Finding Joy

I have a confession.

I don’t like pumping. In fact, I might hate it. I can’t quite decide if it’s the act itself or the reason I have to do it. Probably both. Whatever the reason, I despise it.

6-8 times a day I hook myself up to my good old friend the breast pump and fill little bottles with milk. It takes time, a lot of time. It interrupts my sleep. Sometimes it’s uncomfortable. I mean there are a million reasons I hate it.

A week ago I was once again sitting in the hospital with the baby. Failure to thrive. This is new territory for me. My other babies were off the charts too, but for being large. Huge really. This peanut is off the chart, but in the other direction. For 6 weeks now I’ve been feeding her my breastmilk through a ng tube. Morning, afternoon, evening, overnight. I pumped, filled her bag, and fed her. Around the clock. Except it didn’t work and we wound up admitted for failure to thrive.

So they took her off of breastmilk and tried formula.
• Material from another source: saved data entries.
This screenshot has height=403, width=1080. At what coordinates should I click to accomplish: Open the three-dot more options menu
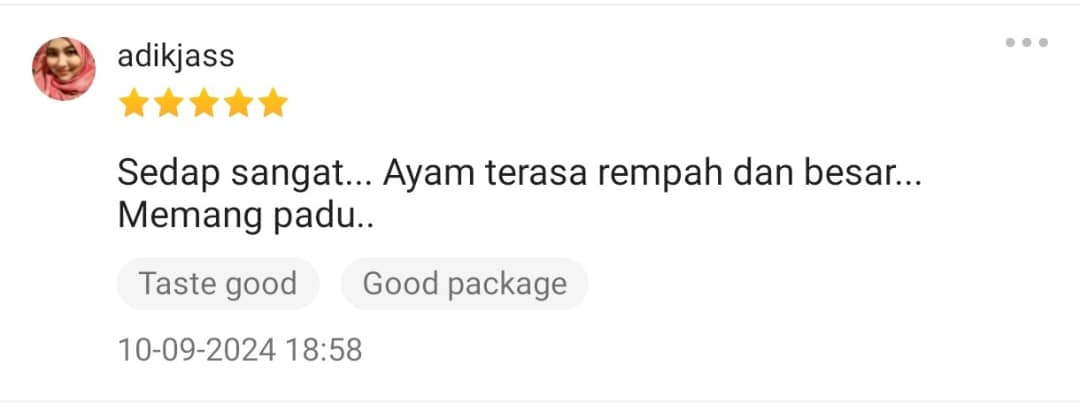1026,43
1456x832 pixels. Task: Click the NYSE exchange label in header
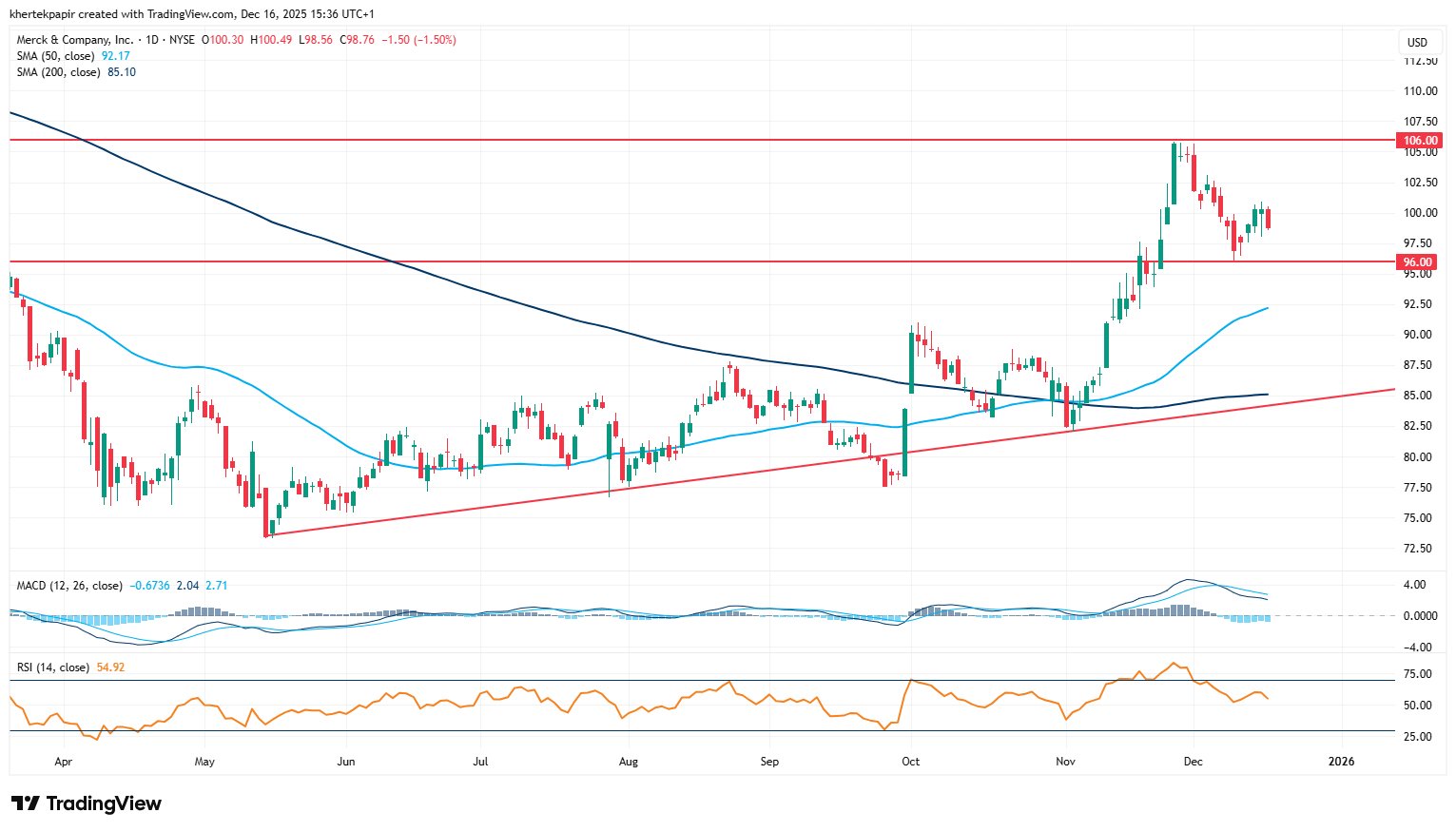tap(182, 40)
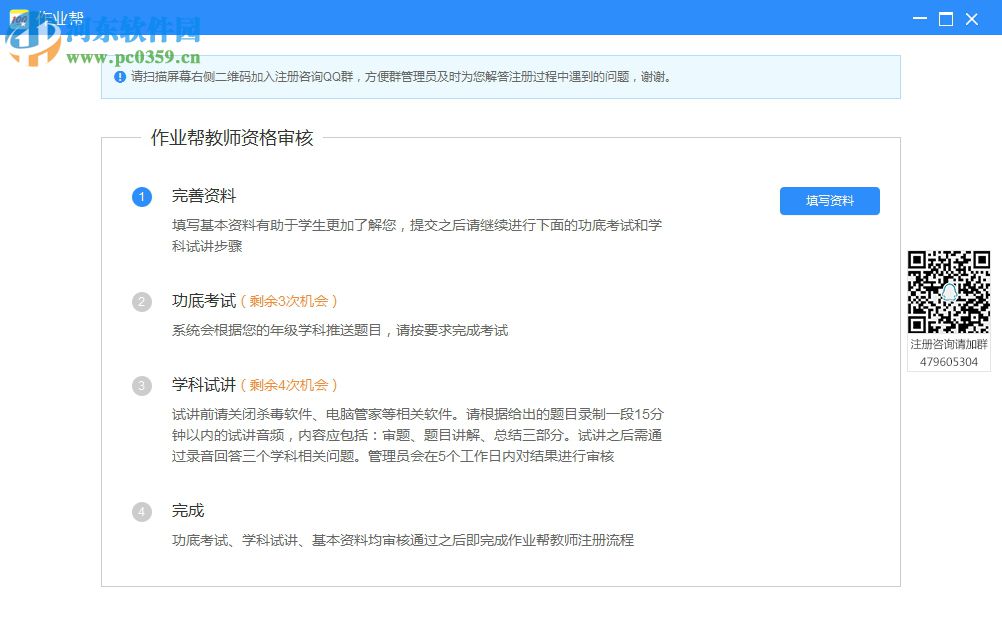Click the info icon in the notice banner
The height and width of the screenshot is (624, 1002).
coord(118,76)
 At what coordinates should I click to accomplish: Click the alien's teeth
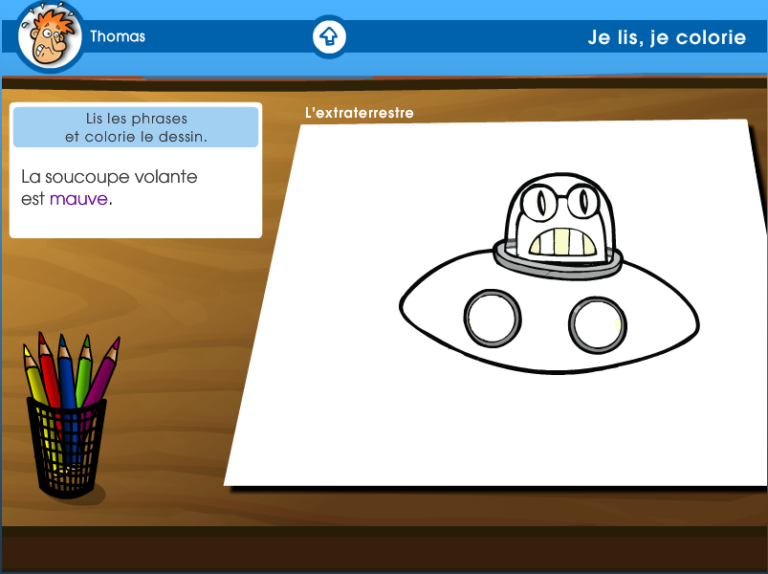click(x=562, y=243)
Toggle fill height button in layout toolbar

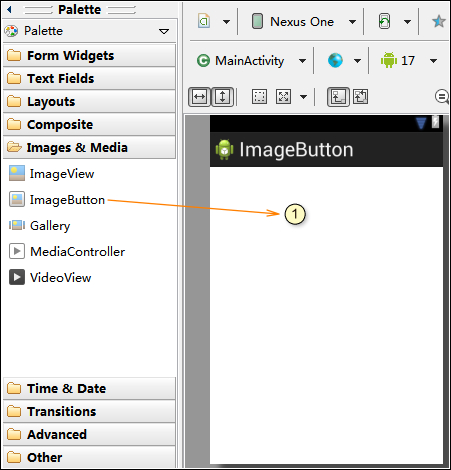point(223,97)
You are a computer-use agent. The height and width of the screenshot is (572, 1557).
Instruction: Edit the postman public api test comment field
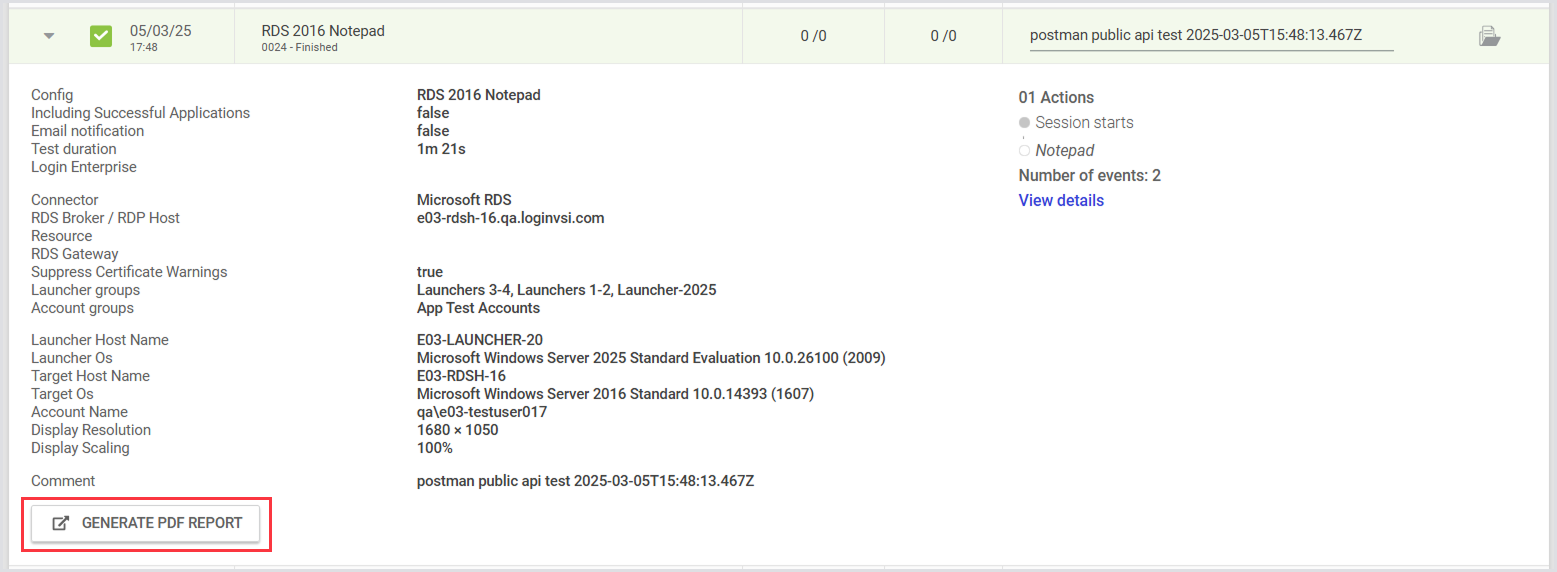(1210, 36)
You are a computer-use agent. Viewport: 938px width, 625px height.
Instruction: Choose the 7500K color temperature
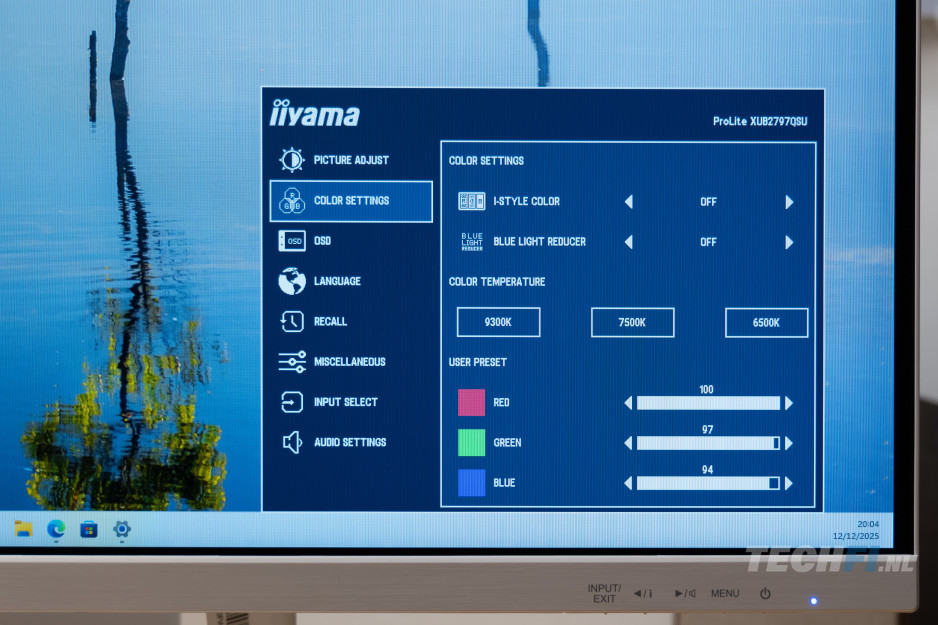click(632, 322)

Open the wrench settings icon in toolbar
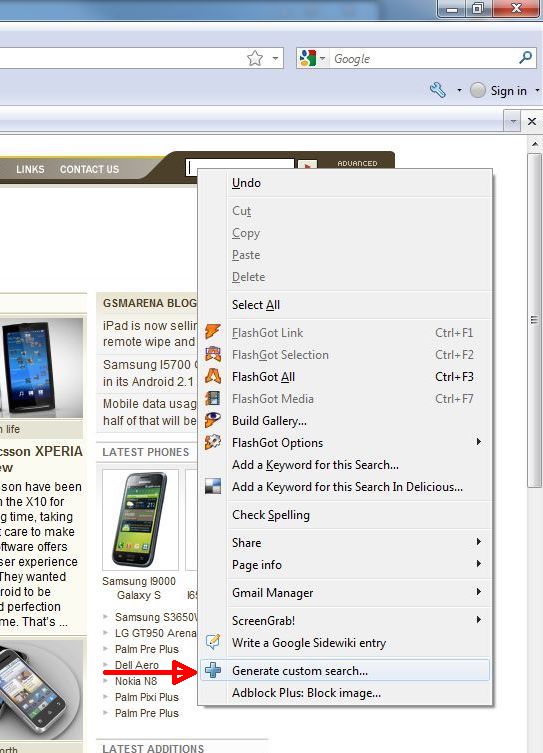click(x=437, y=90)
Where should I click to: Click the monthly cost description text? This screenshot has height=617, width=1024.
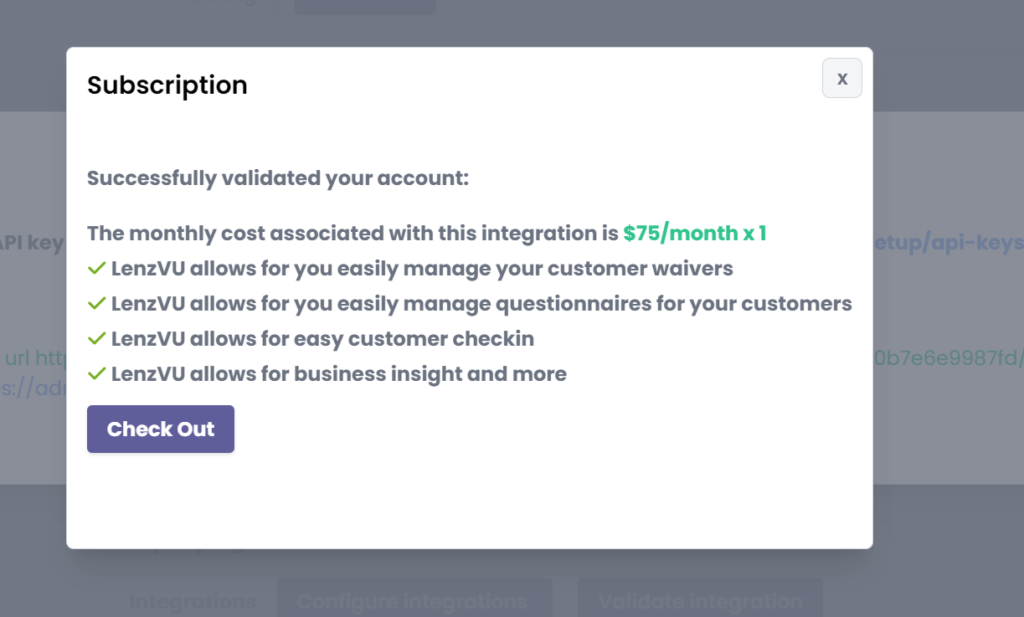tap(353, 234)
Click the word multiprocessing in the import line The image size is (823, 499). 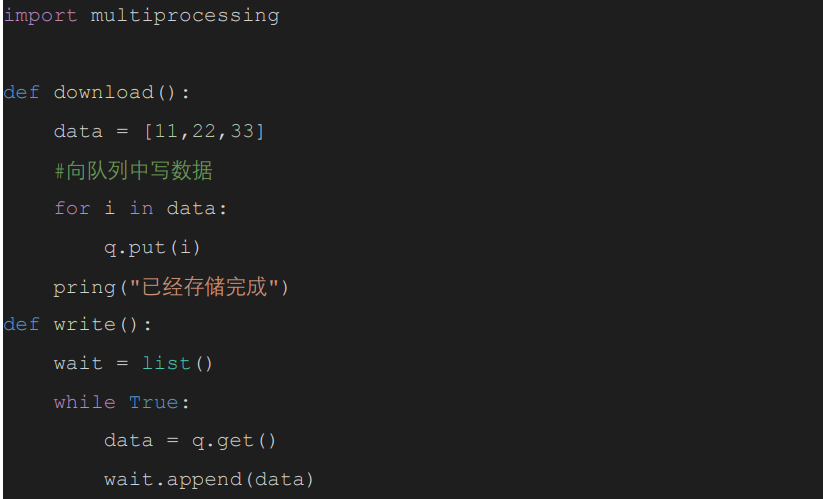pos(185,15)
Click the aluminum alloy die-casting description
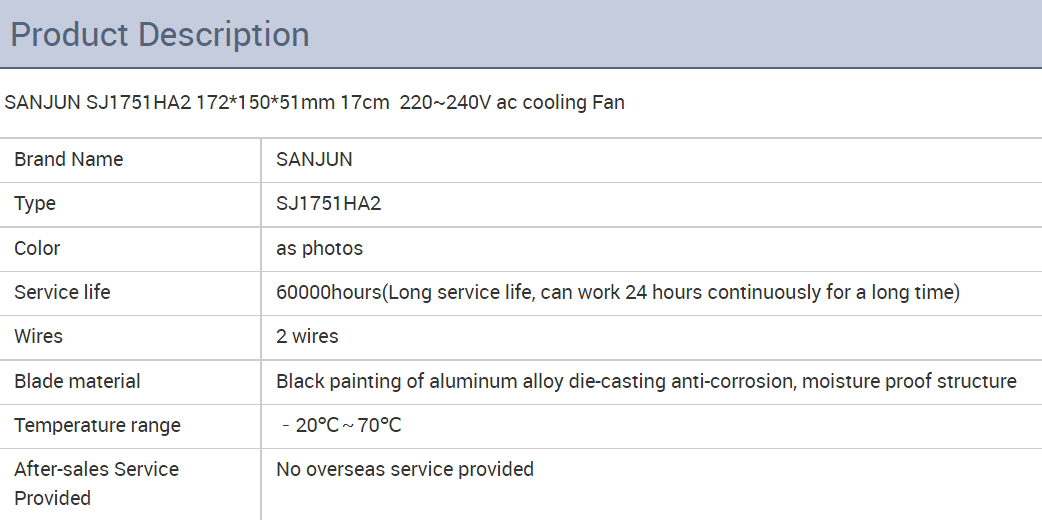This screenshot has width=1042, height=520. [646, 382]
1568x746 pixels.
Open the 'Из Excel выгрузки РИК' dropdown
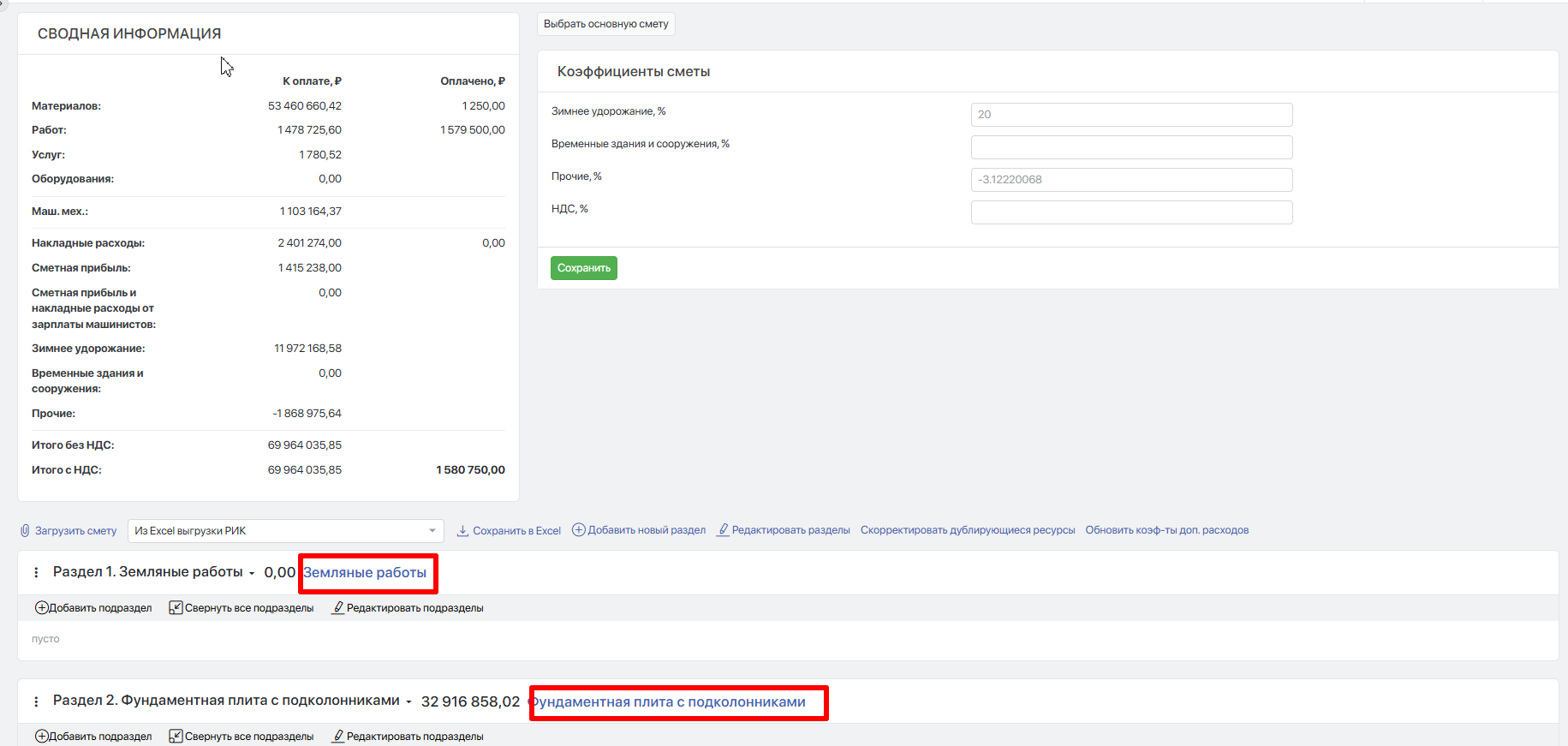coord(285,531)
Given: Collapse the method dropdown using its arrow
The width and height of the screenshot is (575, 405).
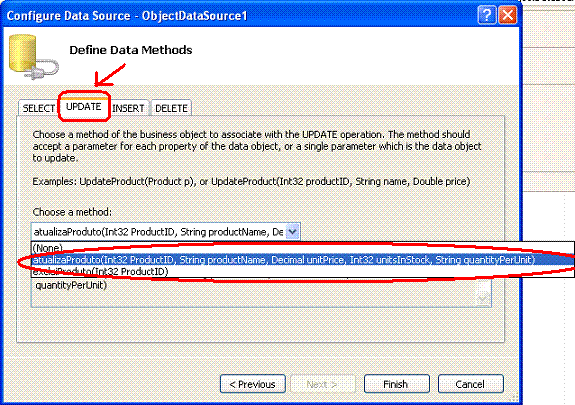Looking at the screenshot, I should 292,232.
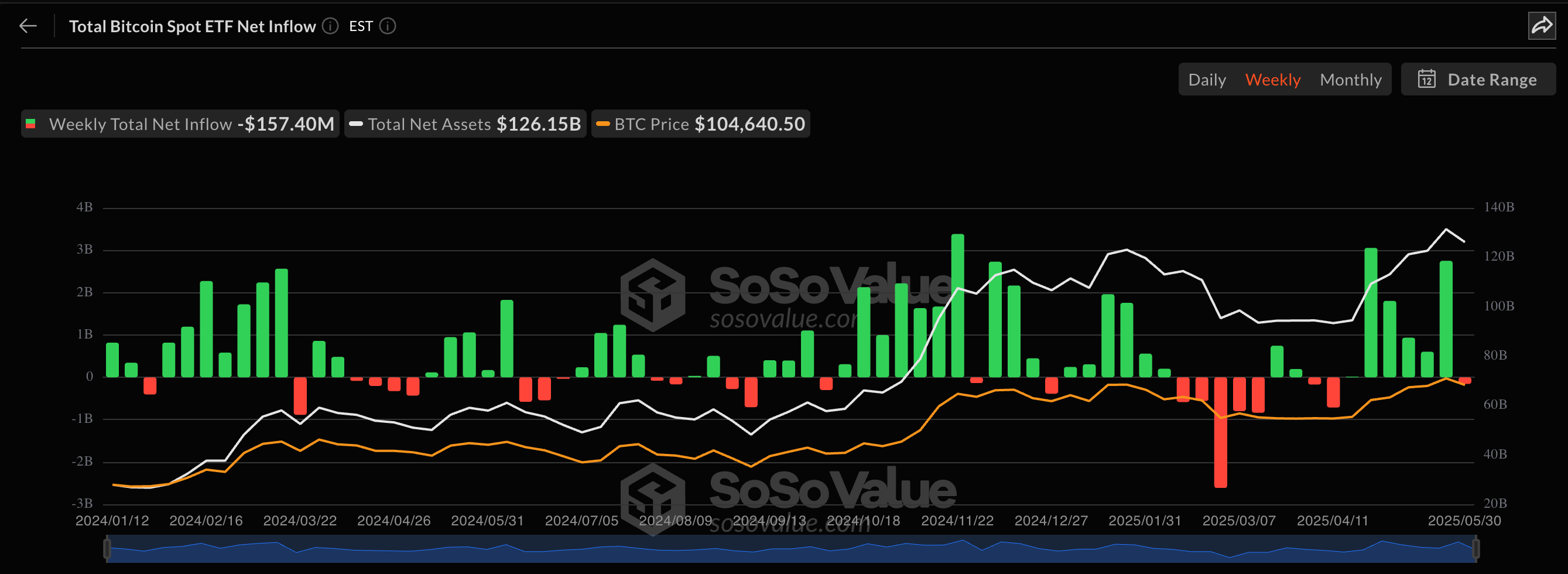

I was devastated. Heartbroken really. You see, Felicity doesn’t interact much. She isn’t smiling much or playing with toys. I meet every need she has but there isn’t much in return. The one thing I felt like I was doing for her that was special is providing breastmilk.

After much trial and error we determined that the substance wasn’t the issue but rather where it went. So now she’s being fed directly into her intestine. 24 hours a day. And I’m pumping.

I hate pumping.

But still, 2 am you will find me pumping. I feel no obligation to do it. I hate it. Yet I still yearn to provide her with breastmilk as long as I am able. I’m learning through this experience to find joy in the little things. I despise pumping but find great joy in knowing that she is getting antibodies to help her tiny 9 pound body fight off germs. I find joy in knowing that my milk actually has more calories and fat than traditional formulas. I find joy in knowing that as she falls asleep her little body is being filled with my warm milk. Maybe it doesn’t matter to her, but it matters to me.

Yes, I despise pumping. But I’ll wake up every day, slip a flange into my Rumina tank, and being my day producing milk. I’m learning through this experience that you can hate something and love it at the same time. I’m learning that I can do anything. I feel no urge to stop, despite my feelings about the actual act of pumping, and if I do in the future, I will know that I gave it my all.

One minute, one hour, one day, one month, one year. Whatever you give, you gave it your all. Pump on mamas. Nurse on. Find joy to drive you, even if that joy is found in the most unlikely place.